De même, les enquêteurs et les magistrats compétents disposent de tous les moyens indispensables pour rechercher les faits à l'origine de ces infractions. Ils peuvent intercepter des courriels, recueillir les données de connexion, capter toutes les images ou vidéos dont ils ont besoin. Ces compétences sont également détenues
par les services de renseignement, étroitement associés à la prévention du terrorisme.
De tous ces éléments, le Conseil constitutionnel déduit, comme l'avait fait le Conseil d'Etat en 2012, que ce délit ne donne aux policiers et aux juges aucun moyen nouveau de nature à prévenir efficacement les actes de terrorisme. Il est redondant et donc pas nécessaire.
Adaptation et proportionnalité
Le délit de consultation habituelle de sites terroristes n'est pas seulement inutile. Il est aussi inadapté et disproportionné par rapport aux objectifs poursuivis.
Peut-être par courtoisie à l'égard du parlement, le Conseil constitutionnel n'insiste pas sur le fait que le texte est très mal écrit et, sur certains points, peu cohérent. C'est ainsi qu'il ne vise que les "services de communication au public en ligne", excluant de fait les réseaux privés comme Facebook, WhatsApp ou Telegram, ce dernier étant connu pour être très utilisé dans la mouvance du terrorisme islamiste. La loi interdit ainsi de consulter des sites montrant une décapitation mais ne pouvait pas sanctionner l'échange de vidéos sur des réseaux sociaux. Précisément, et c'est le second élément à relever, le délit n'est constitué que si la provocation ou l'apologie du terrorisme s'accompagne "d'images consistant en des atteintes volontaires à la vie". Là encore, on peut sanctionner celui qui regarde un assassinat, mais pas celui qui regarde un acte de barbarie ou, d'une manière plus générale, un traitement inhumain et dégradant. Ces différences de traitements sont-elles justifiées ?

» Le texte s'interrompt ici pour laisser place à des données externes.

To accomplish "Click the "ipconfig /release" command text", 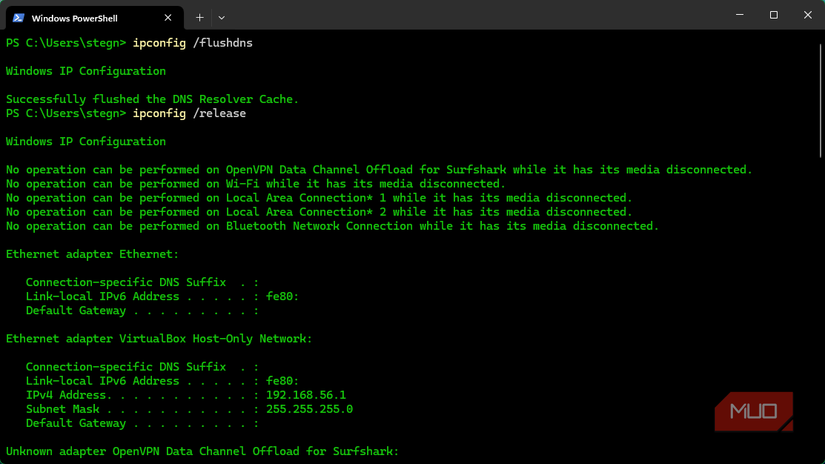I will (189, 114).
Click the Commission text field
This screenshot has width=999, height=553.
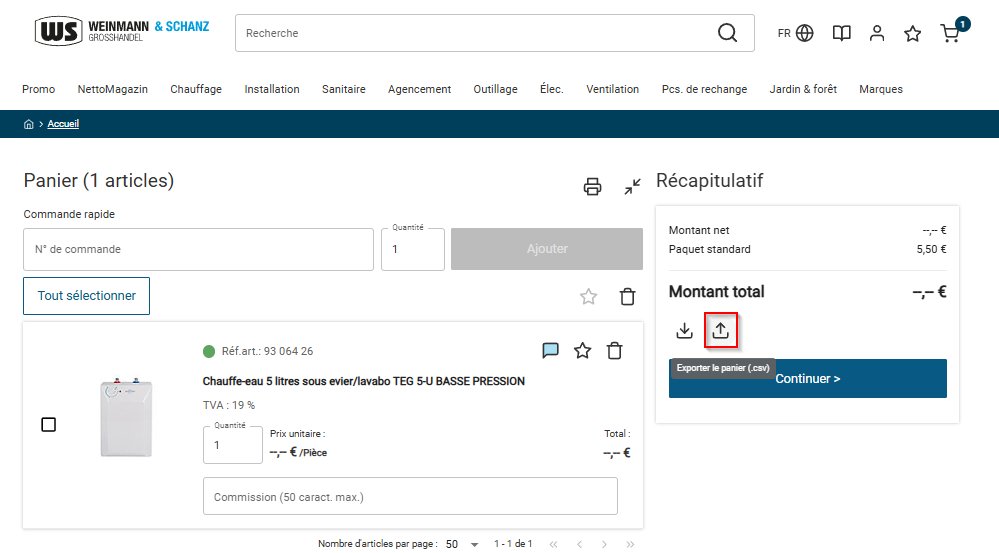(410, 496)
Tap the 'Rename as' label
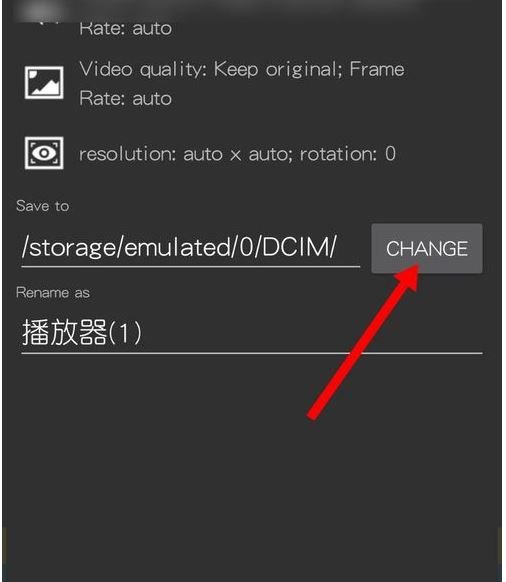Screen dimensions: 506x582 click(x=53, y=292)
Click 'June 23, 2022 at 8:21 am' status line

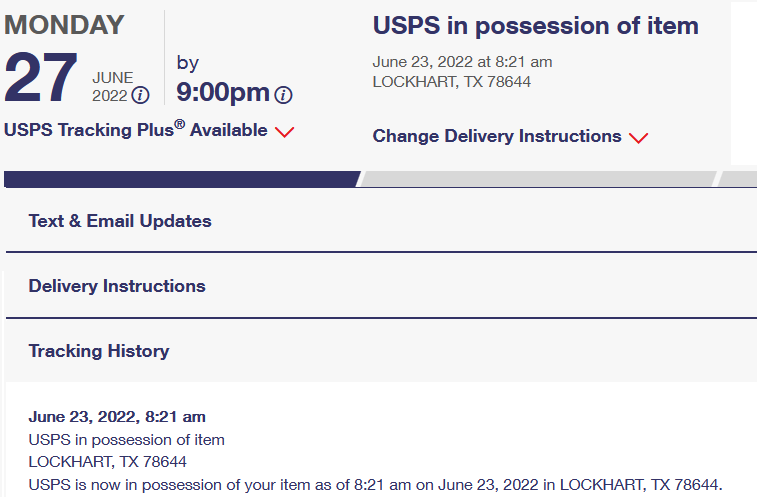click(462, 62)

Le Conseil constitutionnel s'intéresse surtout au caractère apparemment objectif du délit, en quelque sorte dépourvu d'élément moral. Peu importe que l'auteur de l'infraction ait ou non l'intention de commettre un acte de terrorisme, il suffit qu'il ait consulté de manière habituelle un site terroriste. On ignore d'ailleurs à partir de combien de consultations la pratique devient habituelle, le gouvernement se bornant à mentionner sans conviction que deux consultations ne suffisent pas à constituer une habitude.
Certes, le texte prévoit une dérogation et, dans un second alinéa de l'article 421-2-5-2, le code pénal écarte les poursuites lorsque la consultation habituelle de sites terroristes est faite "de bonne foi, résulte de l'exercice normal
d'une profession ayant pour objet d'informer le public, intervient
dans le cadre de recherches scientifiques ou est réalisée afin de
servir de preuve en justice". Là encore, la disposition est mal rédigée, et l'on ignore si les trois hypothèses citées sont des éléments de cette bonne foi, si la liste est exhaustive ou non, tous éléments manifestement abandonnés à la clairvoyance des juges. Surtout, et sans que le terme soit réellement prononcé, on sent que le Conseil constitutionnel est réticent à l'égard d'une infraction qui repose sur une présomption de mauvaise foi.
Dans ces conditions, il n'est pas surprenant que le Conseil constitutionnel affirme que l'atteinte à la liberté de communication est disproportionnée, conclusion d'autant plus attendue qu'il a déjà démontré l'inutilité de ce délit. Cela ne signifie pas qu'une personne consultant un site djihadiste ne
puisse plus être poursuivie, mais cette consultation ne sera qu'un élément
destiné à prouver sa participation à un réseau, à une association de
malfaiteurs en vue de la commission d'un acte terroriste. Le Conseil constitutionnel donne ainsi un
avertissement au législateur. La lutte contre le terrorisme ne consiste
pas à chercher ses clés sous le réverbère, c'est-à-dire à sanctionner
les lecteurs de sites terroristes, parce que l'on ne parvient à atteindre leurs responsables, les sites étant
inaccessibles, cachés dans des pays lointains ou changeant d'adresse en
permanence.
Derrière cette analyse, on voit se dessiner le refus d'un texte qui va directement à l'encontre des principes gouvernant la liberté de circulation des idées sur internet. Depuis sa
décision du 10 juin 2009, le Conseil constitutionnel confère une certaine autonomie à la liberté d'expression sur internet. Il en est de même de la Cour européenne des droits de l'homme qui estime que l'article 10 de la Convention européenne de sauvegarde des droits de l'homme protège la liberté d'expression sur internet, par exemple dans son arrêt
Cengiz et autres c. Turquie du 1er décembre 2015. Le principe selon lequel internet est, avant tout, un espace de libre circulation des idées, ne peut donc que très difficilement être remis en cause. Et selon les règles du régime répressif qui organisent la liberté d'expression, les infractions ne peuvent viser que les responsables des sites et les auteurs des propos qui y sont tenus, des images qui y sont diffusées, pas les lecteurs qui sont des consommateurs passifs d'informations.